After Indian Independence in 1947, the values
of submissiveness and obedience persisted for several decades, even though they
became increasingly inadequate concepts to meet the nation’s needs or respond
to its opportunities. In the 1950s and 1960s, educated Indian youth sought the
security and prestige of government employment, when what was really needed was
entrepreneurial initiative to build the national economy. Having achieved Independence, the leaders of India’s freedom fight turned to the
challenge of developing the country, but found the same lack of awareness and
responsiveness from the population that the earlier freedom fighters had
encountered at the turn of the century. Waging a war on poverty without the
active support and participation of the people proved even more challenging
than waging a war on foreign rule without an army.

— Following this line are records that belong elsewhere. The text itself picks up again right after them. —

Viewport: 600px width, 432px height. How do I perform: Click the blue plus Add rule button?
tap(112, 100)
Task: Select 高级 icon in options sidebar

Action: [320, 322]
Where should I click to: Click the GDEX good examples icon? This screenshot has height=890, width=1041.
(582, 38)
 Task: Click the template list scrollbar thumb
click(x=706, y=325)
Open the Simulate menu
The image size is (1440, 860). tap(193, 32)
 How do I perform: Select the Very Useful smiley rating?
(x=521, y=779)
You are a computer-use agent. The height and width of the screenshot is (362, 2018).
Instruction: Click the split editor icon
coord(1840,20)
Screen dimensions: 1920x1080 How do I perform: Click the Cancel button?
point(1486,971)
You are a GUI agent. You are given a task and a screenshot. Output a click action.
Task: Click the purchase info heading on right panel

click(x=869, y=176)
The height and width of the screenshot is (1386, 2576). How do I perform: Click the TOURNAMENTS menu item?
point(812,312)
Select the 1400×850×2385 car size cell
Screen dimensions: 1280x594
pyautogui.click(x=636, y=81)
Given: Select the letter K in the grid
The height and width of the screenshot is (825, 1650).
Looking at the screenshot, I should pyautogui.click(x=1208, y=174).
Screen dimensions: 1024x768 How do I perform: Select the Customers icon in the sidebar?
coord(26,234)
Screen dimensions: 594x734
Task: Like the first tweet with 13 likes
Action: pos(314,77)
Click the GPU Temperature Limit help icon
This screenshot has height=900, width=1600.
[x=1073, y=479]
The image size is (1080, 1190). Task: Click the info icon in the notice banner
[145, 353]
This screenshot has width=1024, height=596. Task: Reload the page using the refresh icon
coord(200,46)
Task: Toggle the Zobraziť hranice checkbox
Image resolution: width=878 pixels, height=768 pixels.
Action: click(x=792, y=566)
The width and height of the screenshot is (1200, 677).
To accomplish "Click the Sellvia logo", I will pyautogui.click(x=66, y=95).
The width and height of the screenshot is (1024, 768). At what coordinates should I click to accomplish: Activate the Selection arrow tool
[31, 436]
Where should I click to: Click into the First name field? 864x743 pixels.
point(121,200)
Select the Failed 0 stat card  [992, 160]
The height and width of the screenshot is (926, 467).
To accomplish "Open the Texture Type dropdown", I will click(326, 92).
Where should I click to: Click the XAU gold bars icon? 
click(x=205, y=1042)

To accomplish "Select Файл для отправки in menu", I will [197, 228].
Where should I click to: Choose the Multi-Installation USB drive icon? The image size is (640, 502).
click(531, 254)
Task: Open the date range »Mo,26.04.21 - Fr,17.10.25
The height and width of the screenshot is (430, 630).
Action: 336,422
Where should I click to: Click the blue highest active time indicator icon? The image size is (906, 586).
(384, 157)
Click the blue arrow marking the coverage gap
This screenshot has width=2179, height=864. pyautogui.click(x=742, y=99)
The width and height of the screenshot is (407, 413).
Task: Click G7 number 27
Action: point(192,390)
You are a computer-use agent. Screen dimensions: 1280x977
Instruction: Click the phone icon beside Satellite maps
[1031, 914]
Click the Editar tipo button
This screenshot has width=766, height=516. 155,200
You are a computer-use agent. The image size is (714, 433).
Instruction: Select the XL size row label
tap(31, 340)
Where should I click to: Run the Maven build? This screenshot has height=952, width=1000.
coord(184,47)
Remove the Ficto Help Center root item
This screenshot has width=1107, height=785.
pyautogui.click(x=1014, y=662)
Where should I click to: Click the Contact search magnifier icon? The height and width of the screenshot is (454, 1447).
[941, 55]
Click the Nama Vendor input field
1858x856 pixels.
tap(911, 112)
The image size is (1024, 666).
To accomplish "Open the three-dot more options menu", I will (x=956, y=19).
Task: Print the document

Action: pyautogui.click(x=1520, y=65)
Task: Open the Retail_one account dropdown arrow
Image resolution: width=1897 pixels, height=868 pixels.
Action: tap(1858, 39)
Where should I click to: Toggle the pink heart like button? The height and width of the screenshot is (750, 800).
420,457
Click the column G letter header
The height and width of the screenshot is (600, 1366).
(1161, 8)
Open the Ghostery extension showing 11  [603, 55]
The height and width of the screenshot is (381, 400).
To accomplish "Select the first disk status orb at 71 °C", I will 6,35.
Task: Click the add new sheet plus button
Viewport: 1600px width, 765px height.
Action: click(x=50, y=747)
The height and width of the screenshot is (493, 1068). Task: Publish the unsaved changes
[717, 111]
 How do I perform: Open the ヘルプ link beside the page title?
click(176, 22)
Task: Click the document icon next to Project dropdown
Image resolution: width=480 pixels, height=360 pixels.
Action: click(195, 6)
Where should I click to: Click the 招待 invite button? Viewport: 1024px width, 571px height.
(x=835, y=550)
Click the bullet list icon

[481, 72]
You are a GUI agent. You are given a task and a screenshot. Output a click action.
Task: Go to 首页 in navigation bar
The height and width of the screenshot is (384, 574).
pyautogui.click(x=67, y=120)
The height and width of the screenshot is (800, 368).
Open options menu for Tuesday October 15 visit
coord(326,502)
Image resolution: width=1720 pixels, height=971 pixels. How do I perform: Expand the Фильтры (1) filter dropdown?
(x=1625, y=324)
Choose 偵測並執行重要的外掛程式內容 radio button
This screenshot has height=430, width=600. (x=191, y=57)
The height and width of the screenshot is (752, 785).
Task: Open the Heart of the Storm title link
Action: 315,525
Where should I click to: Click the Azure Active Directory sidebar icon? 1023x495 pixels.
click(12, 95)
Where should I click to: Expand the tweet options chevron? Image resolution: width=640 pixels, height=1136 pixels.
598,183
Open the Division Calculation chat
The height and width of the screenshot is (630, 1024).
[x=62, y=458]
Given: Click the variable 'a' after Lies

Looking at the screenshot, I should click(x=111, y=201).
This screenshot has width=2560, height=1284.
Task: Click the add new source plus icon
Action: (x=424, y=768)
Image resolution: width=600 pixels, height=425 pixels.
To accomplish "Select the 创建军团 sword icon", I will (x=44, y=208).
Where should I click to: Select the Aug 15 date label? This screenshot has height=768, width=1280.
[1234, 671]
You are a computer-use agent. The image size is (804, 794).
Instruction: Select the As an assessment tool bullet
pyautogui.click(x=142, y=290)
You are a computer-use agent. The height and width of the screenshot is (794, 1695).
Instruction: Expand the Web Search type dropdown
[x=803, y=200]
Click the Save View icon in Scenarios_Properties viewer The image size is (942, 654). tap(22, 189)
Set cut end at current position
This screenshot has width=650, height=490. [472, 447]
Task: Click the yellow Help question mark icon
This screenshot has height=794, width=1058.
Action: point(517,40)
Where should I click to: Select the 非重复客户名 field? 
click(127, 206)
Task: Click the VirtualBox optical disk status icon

Until the mid 1960s, India’s
economic progress was almost completely overshadowed by the explosive growth of
its population, the combined effect of a release of national energies from the
suppressed condition of foreign domination and the introduction of modern
medical technology which drastically reduced mortality rates. Beneath the
surface, the spread of democratic voting rights, implementation of legislation
to eradicate caste privileges, and rising levels of education were breaking
down traditional barriers, generating national pride and releasing fresh social
energy, creating awareness of possibilities and preparing the society for the
next stages of its collective effort.
These new attitudes could be observed primarily among the youth born
after Independence,
often taking on the appearance of assertiveness and crude self-seeking, rather
than of noble values.
This preparedness was called into action by
the sudden impact of two successive years of severe drought in the mid 1960s,
which threatened the country with famine on an unprecedented scale. The
challenge of widespread famine—estimated by the UN to be threatening the lives
of 10 million people—led to the launching of India’s Green Revolution. With the
support of large food imports, the country averted the immediate threat of
famine. Then in response to a concerted government action to implement a
comprehensive, integrated development strategy, within a very short period of
five years, millions of India’s
farmers adopted new cultivation practices, the nation increased its food grain
production by 50% and achieved food self-sufficiency. Within ten years grain
production had doubled. Within a quarter century it had quadrupled.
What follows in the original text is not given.